▸ SOURCE DOCUMENT
Thomas & Friends: All Engines Go is an animated comedy children's television series created by Britt Allcroft and developed by Rick Suvalle that premiered on Cartoon Network's Cartoonito block in the United States on September 13, 2021, and on Treehouse in Canada on September 18, 2021. It is produced by Mattel Television, with animation provided by Nelvana.

The series serves as a reboot of the original Thomas & Friends series that ran from 1984 until 2021. It was originally believed to be a continuation of the original series (with the two seasons labeled as series 25 and 26), but Mattel Television later confirmed it to be a separate series. It introduces "an entirely new approach to Thomas & Friends content," with a new animation style and story structure.

In October 2022, the series was renewed for two more seasons of 26 episodes each, to premiere in 2023.

Plot
The series follows the adventures of a now child-aged Thomas and the other engines in his age group, as they learn many life lessons and solve problems while going around on their daily lives doing jobs with help from each other and the other residents and visitors of the island.

Characters

Main
 Thomas (voiced by Meesha Contreras in the US/Canada and by Aaron Barashi in the UK), a small, cheeky blue anthropomorphic tank engine who always tries to do his best and the lead main character.
 Percy (voiced by Charlie Zeltzer in the US/Canada and by Henri Charles in the UK), a little green saddle tank engine who loves fun as much as his best friend Thomas, but is not quite as adventurous and is content to let him take the lead.
 Kana (voiced by Ava Ro in the US/Canada and by Chloe Raphael in the UK), a lavender bullet train from Japan and the first to live on Sodor. She loves to race, and often creates gusts of wind due to her speed. Kana sometimes has some trouble with burning out her battery levels by speeding.
 Nia (voiced by Talia Evans in the US/Canada and by Sade Smith in the UK), a fun-loving orange tank engine that comes from Kenya, in Africa, and loves to think up new, creative ideas.
 Diesel (voiced by Shomoy James Mitchell in season one and by Will Bhaneja in season two in the US/Canada, and Henry Harrison in the UK), a pushy diesel shunter that dreams of one day being able to beat Thomas in one of their many races together.
 Carly (voiced by Jenna Warren in the US/Canada and by Eva Mohamed in the UK), a chirpy yellow crane engine who is mainly relied upon to do the lifting and shifting. Carly was introduced as a gantry crane in series 21 of Thomas & Friends.

▸ OBJECTIVE A
In the listing below, write out everything from the line containing "How do I perform: Choose option" down to the line containing "tap(63, 391)", both included, keeping every line unchanged.

(Word and element location data)
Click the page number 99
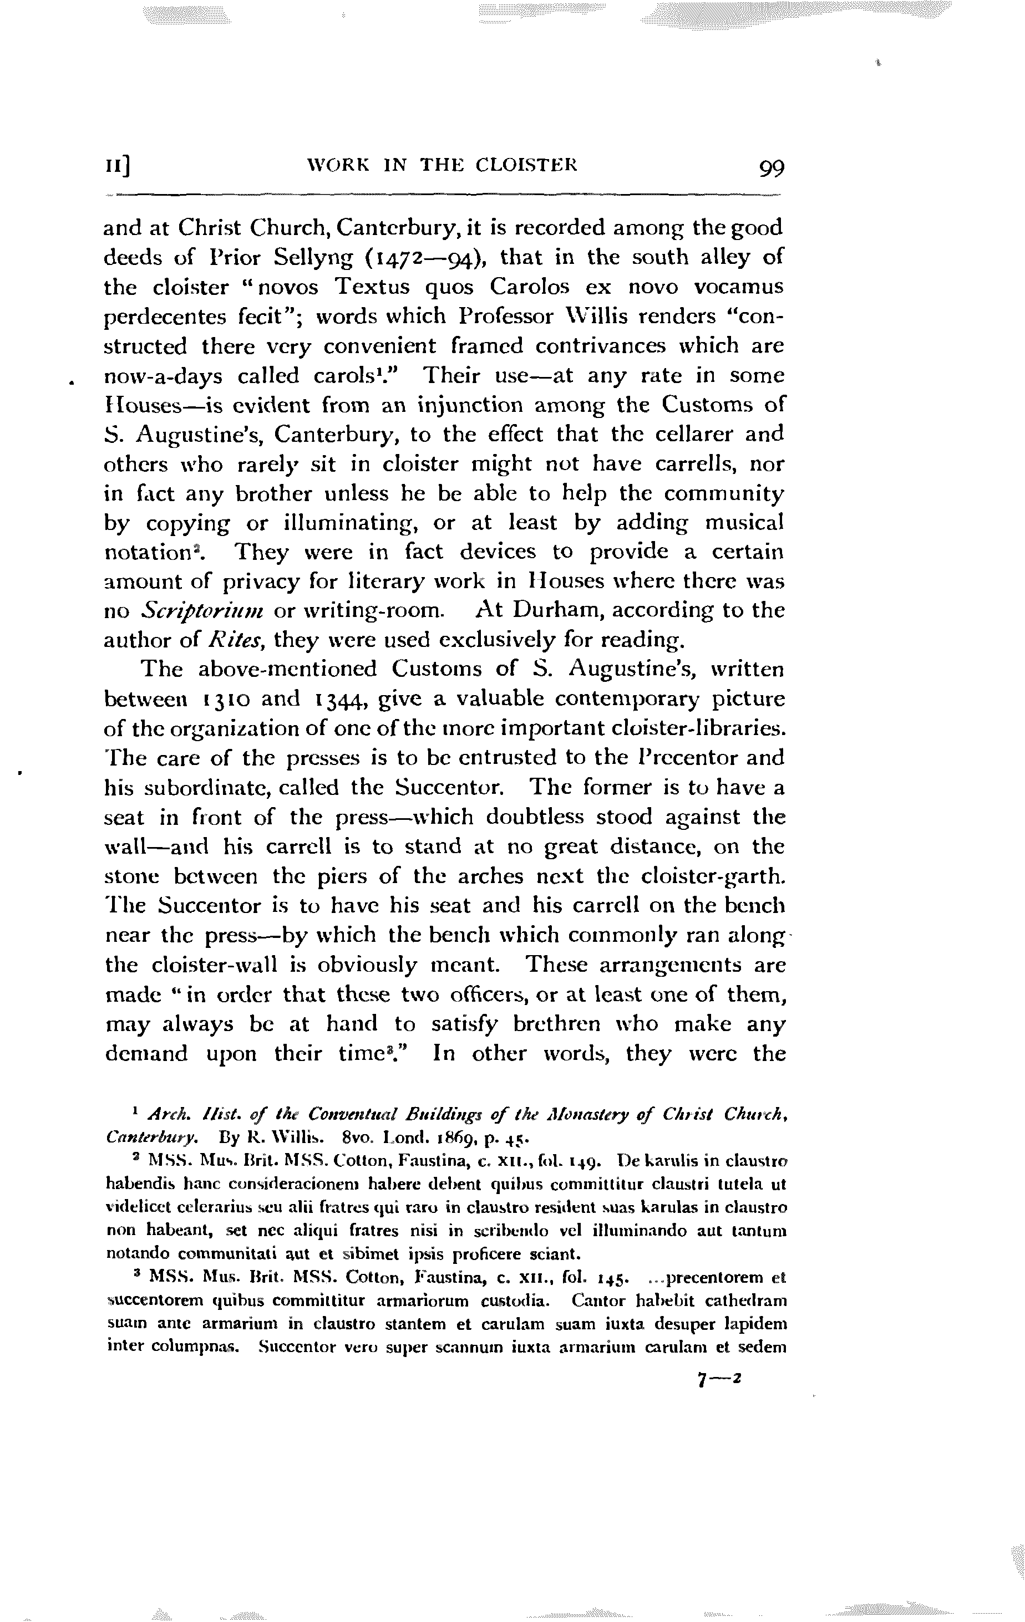(x=771, y=168)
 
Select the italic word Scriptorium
(x=202, y=611)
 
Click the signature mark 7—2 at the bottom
(x=719, y=1380)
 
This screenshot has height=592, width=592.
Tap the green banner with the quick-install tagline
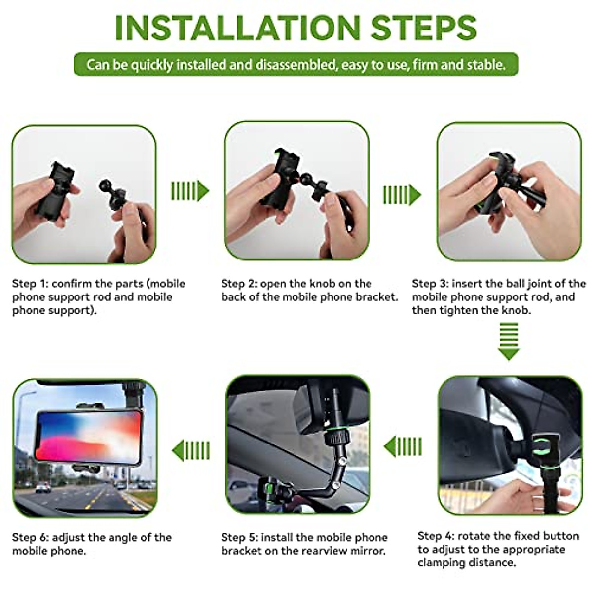(x=296, y=65)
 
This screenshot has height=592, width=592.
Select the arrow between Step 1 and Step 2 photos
(x=190, y=191)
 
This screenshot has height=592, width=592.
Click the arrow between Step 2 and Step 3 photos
(x=402, y=195)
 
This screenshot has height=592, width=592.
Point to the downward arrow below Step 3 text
(x=509, y=341)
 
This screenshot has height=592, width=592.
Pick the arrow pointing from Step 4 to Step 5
(x=403, y=447)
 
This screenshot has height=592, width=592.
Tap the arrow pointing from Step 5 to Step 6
(x=191, y=450)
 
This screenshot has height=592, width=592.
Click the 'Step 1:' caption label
(x=30, y=284)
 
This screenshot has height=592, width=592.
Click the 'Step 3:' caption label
(x=430, y=284)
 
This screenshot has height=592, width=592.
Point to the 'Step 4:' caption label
(x=436, y=536)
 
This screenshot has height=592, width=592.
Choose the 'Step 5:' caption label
(x=239, y=537)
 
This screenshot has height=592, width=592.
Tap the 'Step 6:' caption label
(x=30, y=537)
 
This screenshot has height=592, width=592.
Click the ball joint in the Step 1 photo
(x=107, y=186)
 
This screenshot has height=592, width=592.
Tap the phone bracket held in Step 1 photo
(x=55, y=190)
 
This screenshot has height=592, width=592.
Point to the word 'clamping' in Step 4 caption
(x=440, y=563)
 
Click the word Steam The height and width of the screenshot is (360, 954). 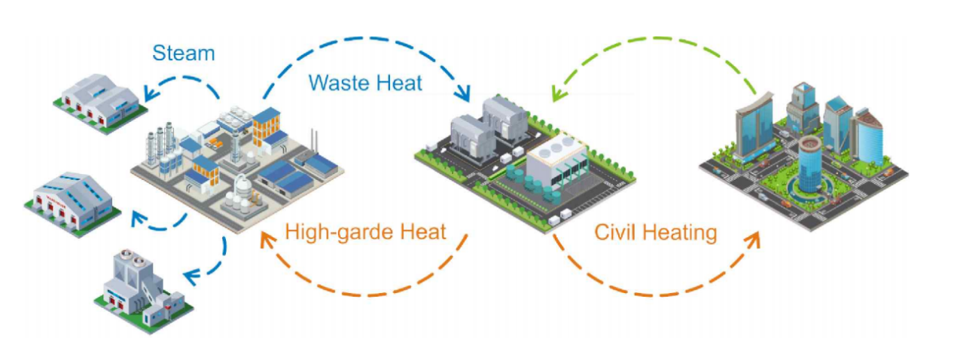pyautogui.click(x=183, y=53)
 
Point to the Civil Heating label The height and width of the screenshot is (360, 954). pyautogui.click(x=655, y=232)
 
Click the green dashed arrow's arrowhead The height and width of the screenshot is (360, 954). pyautogui.click(x=556, y=94)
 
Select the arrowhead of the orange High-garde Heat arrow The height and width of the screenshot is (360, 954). pyautogui.click(x=265, y=239)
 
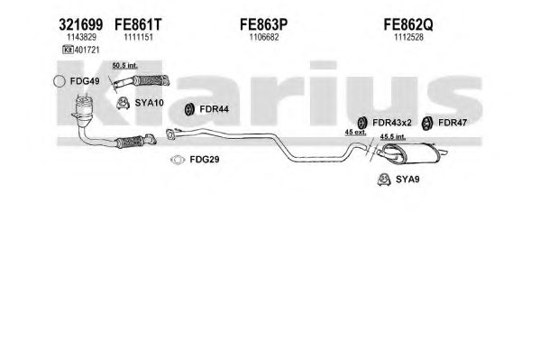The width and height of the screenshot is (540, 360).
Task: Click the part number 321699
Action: (80, 24)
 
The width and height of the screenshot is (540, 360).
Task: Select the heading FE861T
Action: (138, 24)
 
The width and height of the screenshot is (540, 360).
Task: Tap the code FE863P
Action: (263, 24)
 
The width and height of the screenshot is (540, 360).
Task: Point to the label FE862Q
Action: (408, 24)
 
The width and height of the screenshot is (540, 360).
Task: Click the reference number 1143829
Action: (81, 37)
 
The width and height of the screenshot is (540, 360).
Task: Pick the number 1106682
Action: (264, 37)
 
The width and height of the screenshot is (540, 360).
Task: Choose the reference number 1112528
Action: (408, 37)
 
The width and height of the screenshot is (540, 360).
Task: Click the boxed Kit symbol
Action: (68, 50)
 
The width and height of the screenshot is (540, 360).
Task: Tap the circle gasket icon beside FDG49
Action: (59, 81)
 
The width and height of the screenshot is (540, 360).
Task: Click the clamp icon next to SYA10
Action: (123, 103)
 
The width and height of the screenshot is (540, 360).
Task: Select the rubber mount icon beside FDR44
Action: (188, 109)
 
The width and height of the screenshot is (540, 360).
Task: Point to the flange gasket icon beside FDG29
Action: (178, 160)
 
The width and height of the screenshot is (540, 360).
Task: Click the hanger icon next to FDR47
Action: (426, 124)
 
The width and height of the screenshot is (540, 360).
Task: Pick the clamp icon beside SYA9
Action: (384, 180)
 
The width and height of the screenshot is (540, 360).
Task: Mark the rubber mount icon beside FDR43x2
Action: (362, 123)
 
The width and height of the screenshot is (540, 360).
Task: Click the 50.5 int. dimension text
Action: (124, 66)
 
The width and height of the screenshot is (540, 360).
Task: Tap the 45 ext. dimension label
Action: (355, 132)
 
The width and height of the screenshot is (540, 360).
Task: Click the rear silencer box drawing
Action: (410, 153)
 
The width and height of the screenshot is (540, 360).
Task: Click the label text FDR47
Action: (453, 123)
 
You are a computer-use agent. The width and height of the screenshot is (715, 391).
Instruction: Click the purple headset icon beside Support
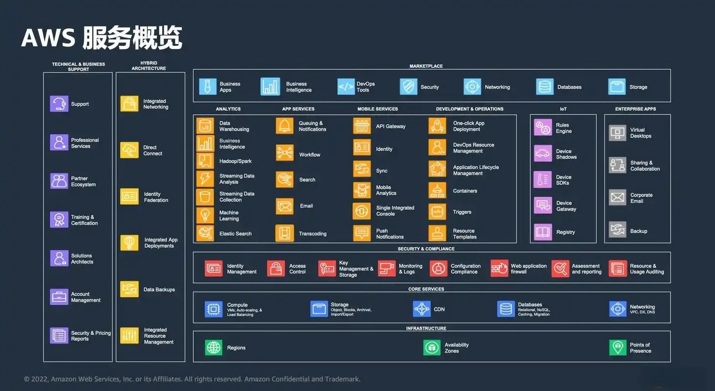[59, 104]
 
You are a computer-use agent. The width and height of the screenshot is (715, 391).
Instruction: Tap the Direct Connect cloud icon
[130, 150]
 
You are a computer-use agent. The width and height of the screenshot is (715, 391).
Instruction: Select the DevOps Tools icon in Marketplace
[346, 87]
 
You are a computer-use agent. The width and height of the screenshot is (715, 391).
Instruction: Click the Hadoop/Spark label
[235, 161]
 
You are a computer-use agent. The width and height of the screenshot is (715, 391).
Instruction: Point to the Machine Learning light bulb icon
[205, 216]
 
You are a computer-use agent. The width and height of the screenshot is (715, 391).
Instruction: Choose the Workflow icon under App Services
[284, 153]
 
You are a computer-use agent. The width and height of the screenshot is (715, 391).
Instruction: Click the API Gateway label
[390, 127]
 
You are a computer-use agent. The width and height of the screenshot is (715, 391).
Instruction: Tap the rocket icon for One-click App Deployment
[437, 126]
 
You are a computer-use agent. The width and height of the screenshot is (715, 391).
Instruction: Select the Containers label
[465, 191]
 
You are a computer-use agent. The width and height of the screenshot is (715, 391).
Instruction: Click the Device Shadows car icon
[543, 153]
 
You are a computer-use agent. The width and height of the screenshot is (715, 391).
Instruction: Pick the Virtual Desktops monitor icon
[617, 133]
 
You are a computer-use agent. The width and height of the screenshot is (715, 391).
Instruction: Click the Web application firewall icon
[499, 268]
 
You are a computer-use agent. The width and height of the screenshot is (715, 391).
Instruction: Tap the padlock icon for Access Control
[276, 268]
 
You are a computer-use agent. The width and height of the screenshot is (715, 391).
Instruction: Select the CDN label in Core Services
[439, 309]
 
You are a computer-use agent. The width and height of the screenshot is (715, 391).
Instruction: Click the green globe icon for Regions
[214, 348]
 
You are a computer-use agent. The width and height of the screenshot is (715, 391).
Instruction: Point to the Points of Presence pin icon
[618, 348]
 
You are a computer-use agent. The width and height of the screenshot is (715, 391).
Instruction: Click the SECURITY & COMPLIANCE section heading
[426, 249]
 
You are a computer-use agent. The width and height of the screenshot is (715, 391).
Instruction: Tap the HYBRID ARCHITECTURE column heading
[149, 66]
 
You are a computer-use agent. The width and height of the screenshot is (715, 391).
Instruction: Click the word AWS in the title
[48, 38]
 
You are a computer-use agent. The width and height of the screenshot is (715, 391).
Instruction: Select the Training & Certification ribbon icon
[59, 219]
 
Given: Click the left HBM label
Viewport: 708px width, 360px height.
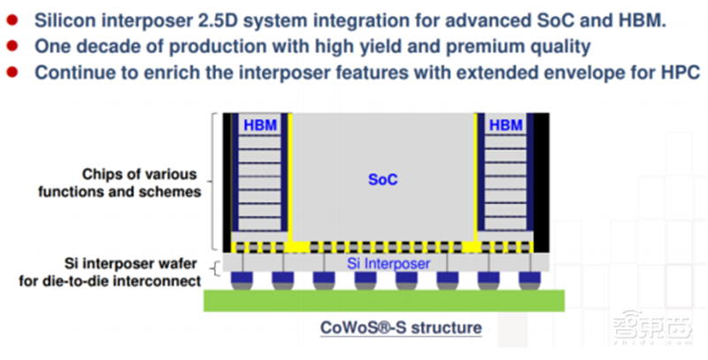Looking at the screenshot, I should pyautogui.click(x=260, y=126).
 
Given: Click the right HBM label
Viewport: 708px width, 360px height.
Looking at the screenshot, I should pyautogui.click(x=505, y=126).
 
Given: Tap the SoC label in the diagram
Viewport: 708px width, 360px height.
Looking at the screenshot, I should pyautogui.click(x=383, y=180).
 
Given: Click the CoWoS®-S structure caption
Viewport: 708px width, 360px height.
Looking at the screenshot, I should pyautogui.click(x=400, y=327).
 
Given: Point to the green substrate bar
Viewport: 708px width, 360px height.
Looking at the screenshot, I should pyautogui.click(x=384, y=299).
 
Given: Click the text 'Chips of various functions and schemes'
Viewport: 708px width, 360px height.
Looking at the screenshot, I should pyautogui.click(x=140, y=182).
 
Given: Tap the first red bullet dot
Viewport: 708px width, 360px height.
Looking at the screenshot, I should pyautogui.click(x=12, y=19).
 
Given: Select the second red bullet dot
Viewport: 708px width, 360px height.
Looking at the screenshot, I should pyautogui.click(x=12, y=45).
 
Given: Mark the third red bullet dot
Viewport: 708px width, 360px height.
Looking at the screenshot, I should pyautogui.click(x=12, y=72).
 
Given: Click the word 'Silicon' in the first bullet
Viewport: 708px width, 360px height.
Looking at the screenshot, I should pyautogui.click(x=65, y=19).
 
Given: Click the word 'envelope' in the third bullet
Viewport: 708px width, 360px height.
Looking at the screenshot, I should pyautogui.click(x=551, y=72).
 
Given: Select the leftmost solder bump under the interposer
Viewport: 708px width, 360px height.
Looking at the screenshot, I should pyautogui.click(x=241, y=280).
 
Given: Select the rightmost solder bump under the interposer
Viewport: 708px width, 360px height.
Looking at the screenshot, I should pyautogui.click(x=527, y=280).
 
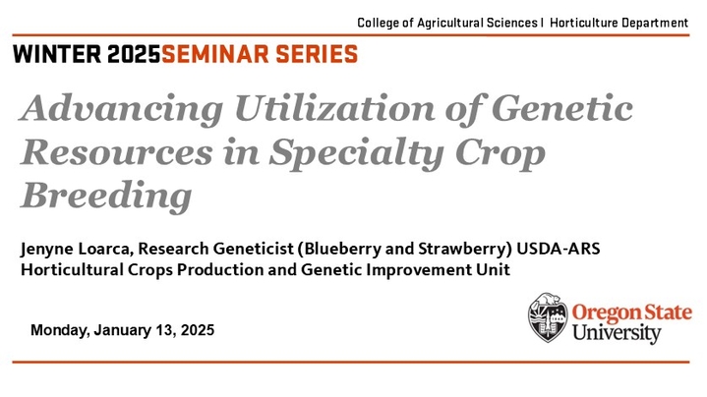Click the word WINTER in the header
click(x=57, y=54)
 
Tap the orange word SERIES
click(x=317, y=54)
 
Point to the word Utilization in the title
click(x=334, y=108)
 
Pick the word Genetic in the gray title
click(x=562, y=108)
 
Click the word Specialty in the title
click(x=356, y=153)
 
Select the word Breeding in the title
click(x=106, y=196)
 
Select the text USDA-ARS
click(x=559, y=249)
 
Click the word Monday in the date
click(x=60, y=331)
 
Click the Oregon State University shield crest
click(x=548, y=317)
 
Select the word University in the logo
click(x=617, y=334)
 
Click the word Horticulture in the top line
click(x=583, y=23)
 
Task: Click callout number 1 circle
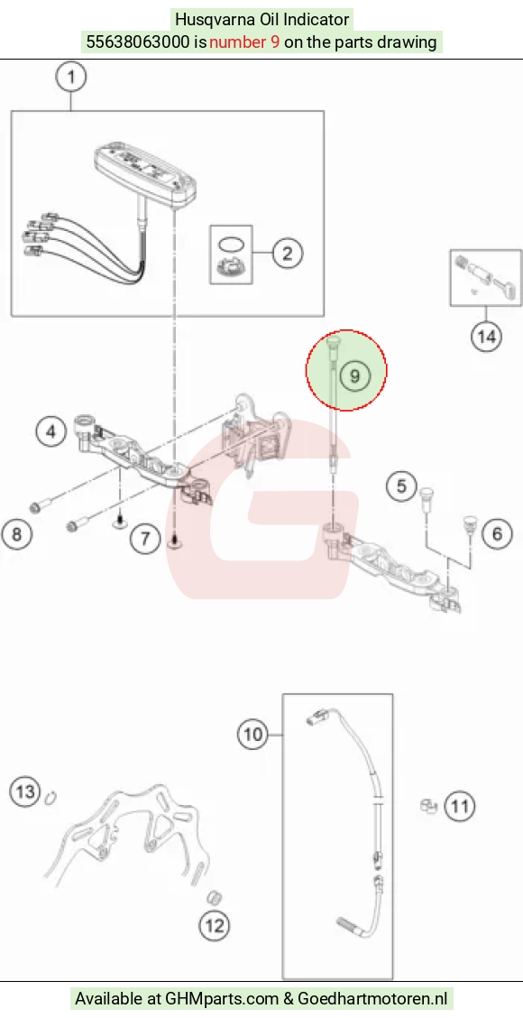[x=71, y=78]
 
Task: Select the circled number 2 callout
[x=288, y=252]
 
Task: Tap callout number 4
[x=52, y=430]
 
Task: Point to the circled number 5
[x=401, y=486]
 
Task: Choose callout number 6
[x=496, y=533]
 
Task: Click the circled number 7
[x=144, y=538]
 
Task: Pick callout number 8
[x=16, y=533]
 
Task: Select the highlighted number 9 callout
[x=354, y=376]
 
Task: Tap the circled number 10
[x=252, y=735]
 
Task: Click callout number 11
[x=459, y=806]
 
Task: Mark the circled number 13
[x=25, y=791]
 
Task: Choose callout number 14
[x=486, y=337]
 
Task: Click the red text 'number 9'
[x=244, y=42]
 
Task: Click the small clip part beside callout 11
[x=427, y=806]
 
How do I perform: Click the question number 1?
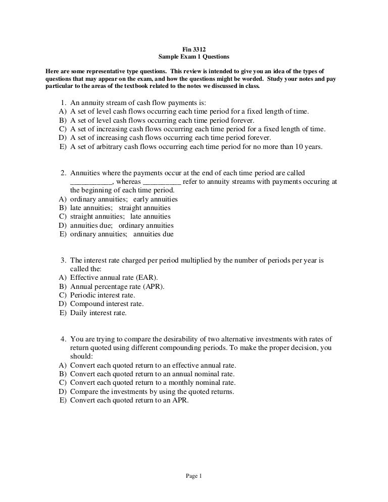tap(64, 102)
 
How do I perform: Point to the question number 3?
tap(64, 261)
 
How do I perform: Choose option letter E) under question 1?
tap(63, 147)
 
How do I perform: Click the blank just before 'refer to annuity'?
tap(162, 182)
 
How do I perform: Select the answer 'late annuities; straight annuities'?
tap(120, 208)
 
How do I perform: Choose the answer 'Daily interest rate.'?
tap(99, 313)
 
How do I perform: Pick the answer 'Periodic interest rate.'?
tap(103, 295)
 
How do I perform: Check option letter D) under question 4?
tap(63, 391)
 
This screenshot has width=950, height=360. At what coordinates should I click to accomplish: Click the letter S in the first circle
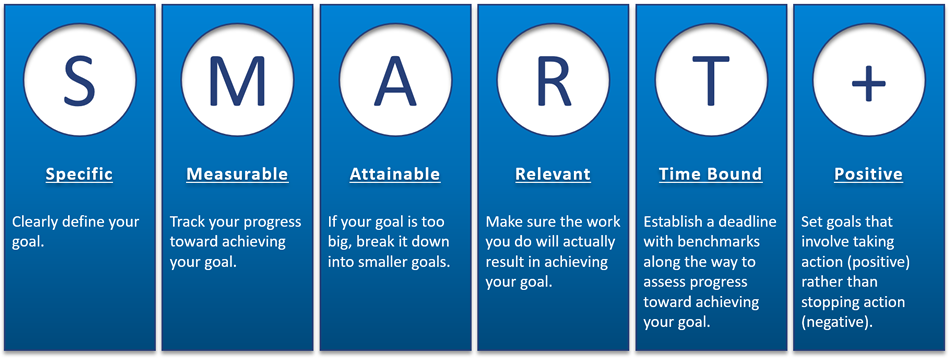(80, 80)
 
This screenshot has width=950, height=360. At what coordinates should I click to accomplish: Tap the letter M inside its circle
(237, 80)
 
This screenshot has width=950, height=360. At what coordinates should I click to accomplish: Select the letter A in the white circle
(395, 80)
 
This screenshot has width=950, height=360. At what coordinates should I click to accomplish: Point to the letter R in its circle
(554, 80)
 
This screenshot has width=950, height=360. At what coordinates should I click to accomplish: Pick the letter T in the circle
(711, 80)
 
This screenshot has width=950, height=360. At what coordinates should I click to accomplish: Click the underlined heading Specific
(79, 175)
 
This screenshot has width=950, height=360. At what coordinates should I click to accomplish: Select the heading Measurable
(237, 175)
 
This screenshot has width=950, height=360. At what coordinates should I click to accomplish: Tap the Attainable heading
(395, 175)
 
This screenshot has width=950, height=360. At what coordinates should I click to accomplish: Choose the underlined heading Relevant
(553, 175)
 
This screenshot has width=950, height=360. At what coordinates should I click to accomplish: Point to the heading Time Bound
(711, 175)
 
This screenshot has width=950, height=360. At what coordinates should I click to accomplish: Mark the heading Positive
(868, 175)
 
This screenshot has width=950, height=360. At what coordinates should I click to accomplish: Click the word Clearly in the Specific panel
(32, 222)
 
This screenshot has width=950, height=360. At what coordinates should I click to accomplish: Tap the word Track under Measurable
(186, 222)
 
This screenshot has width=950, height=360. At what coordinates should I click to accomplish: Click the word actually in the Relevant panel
(591, 242)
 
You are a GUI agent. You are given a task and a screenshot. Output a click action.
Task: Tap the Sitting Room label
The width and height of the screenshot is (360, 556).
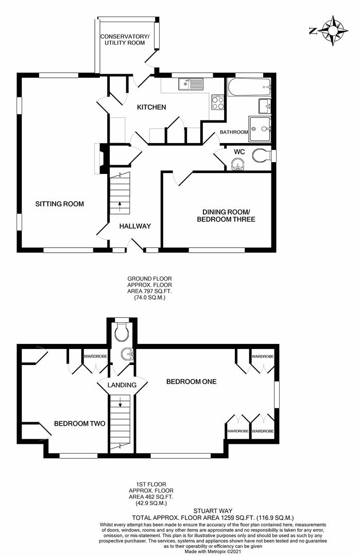[60, 204]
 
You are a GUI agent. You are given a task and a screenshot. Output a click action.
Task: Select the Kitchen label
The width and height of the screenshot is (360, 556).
[151, 107]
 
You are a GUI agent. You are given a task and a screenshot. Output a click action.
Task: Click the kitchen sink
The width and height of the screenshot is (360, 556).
[192, 84]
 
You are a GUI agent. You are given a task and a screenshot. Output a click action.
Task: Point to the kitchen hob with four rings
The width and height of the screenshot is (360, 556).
[218, 102]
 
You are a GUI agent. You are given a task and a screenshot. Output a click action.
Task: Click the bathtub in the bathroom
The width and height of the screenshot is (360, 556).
[250, 87]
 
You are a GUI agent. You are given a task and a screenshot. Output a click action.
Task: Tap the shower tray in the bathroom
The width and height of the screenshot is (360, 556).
[260, 129]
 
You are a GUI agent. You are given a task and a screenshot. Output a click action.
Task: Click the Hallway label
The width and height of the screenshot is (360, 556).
[135, 226]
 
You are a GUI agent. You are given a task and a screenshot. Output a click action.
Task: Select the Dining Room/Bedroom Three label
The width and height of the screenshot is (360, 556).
[226, 216]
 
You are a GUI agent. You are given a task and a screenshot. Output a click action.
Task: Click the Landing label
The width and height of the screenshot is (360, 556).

▸ OBJECTIVE B
Reproduce the passage of the article on Thomas & Friends: All Engines Go that runs from "Carly (voiced by" down to "Thomas & Friends.", word for word.

▸ FINAL RESULT A
How do I perform: Choose option letter E) under question 1?
tap(63, 147)
 
How do I perform: Click the blank just before 'refer to annuity'?
tap(162, 182)
 
How do I perform: Select the answer 'late annuities; straight annuities'?
tap(120, 208)
 
How do I perform: Choose the answer 'Daily interest rate.'?
tap(99, 313)
 
How do I perform: Pick the answer 'Periodic interest rate.'?
tap(103, 295)
 
How do I perform: Check option letter D) under question 4?
tap(63, 391)

▸ FINAL RESULT B
Carly (voiced by Jenna Warren in the US/Canada and by Eva Mohamed in the UK), a chirpy yellow crane engine who is mainly relied upon to do the lifting and shifting. Carly was introduced as a gantry crane in series 21 of Thomas & Friends.